* [Activity]
Going down the listing below, print exactly each line from the one with "You are a computer-use" up to and including the one with "Instruction: Click the Экспорт button", and skip the rest.

* [Material to process]

::::::

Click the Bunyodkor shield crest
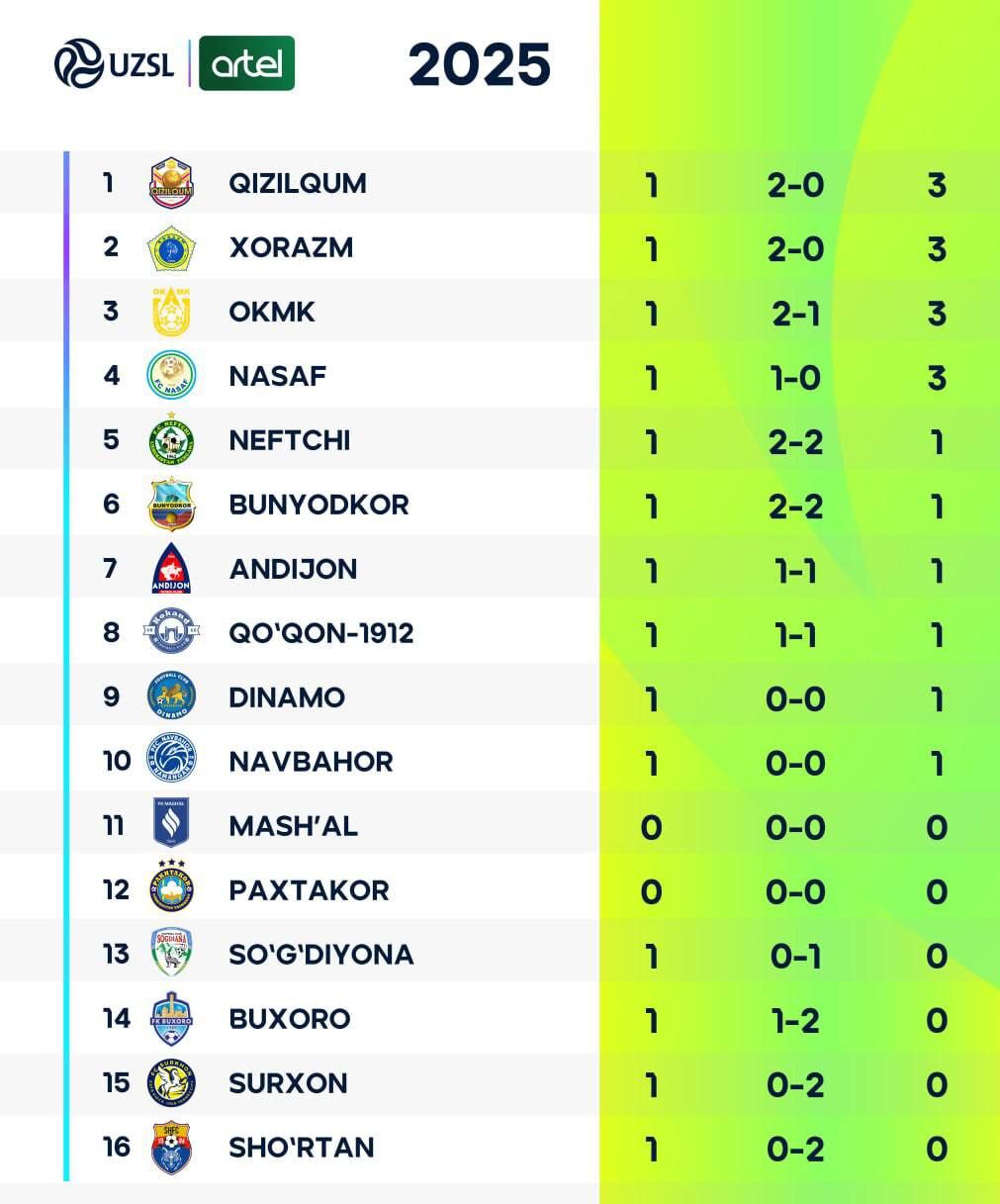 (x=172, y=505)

::::::

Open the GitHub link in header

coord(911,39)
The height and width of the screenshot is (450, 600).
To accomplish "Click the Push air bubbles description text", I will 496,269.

::::::

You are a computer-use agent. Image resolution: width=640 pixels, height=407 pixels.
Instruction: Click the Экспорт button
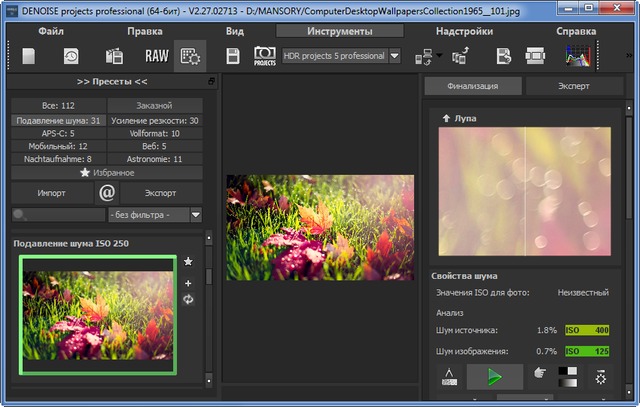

::::::

* [The answer]
You are a computer-use agent. Image resolution: width=640 pixels, height=407 pixels.
Instruction: Click the Экспорт button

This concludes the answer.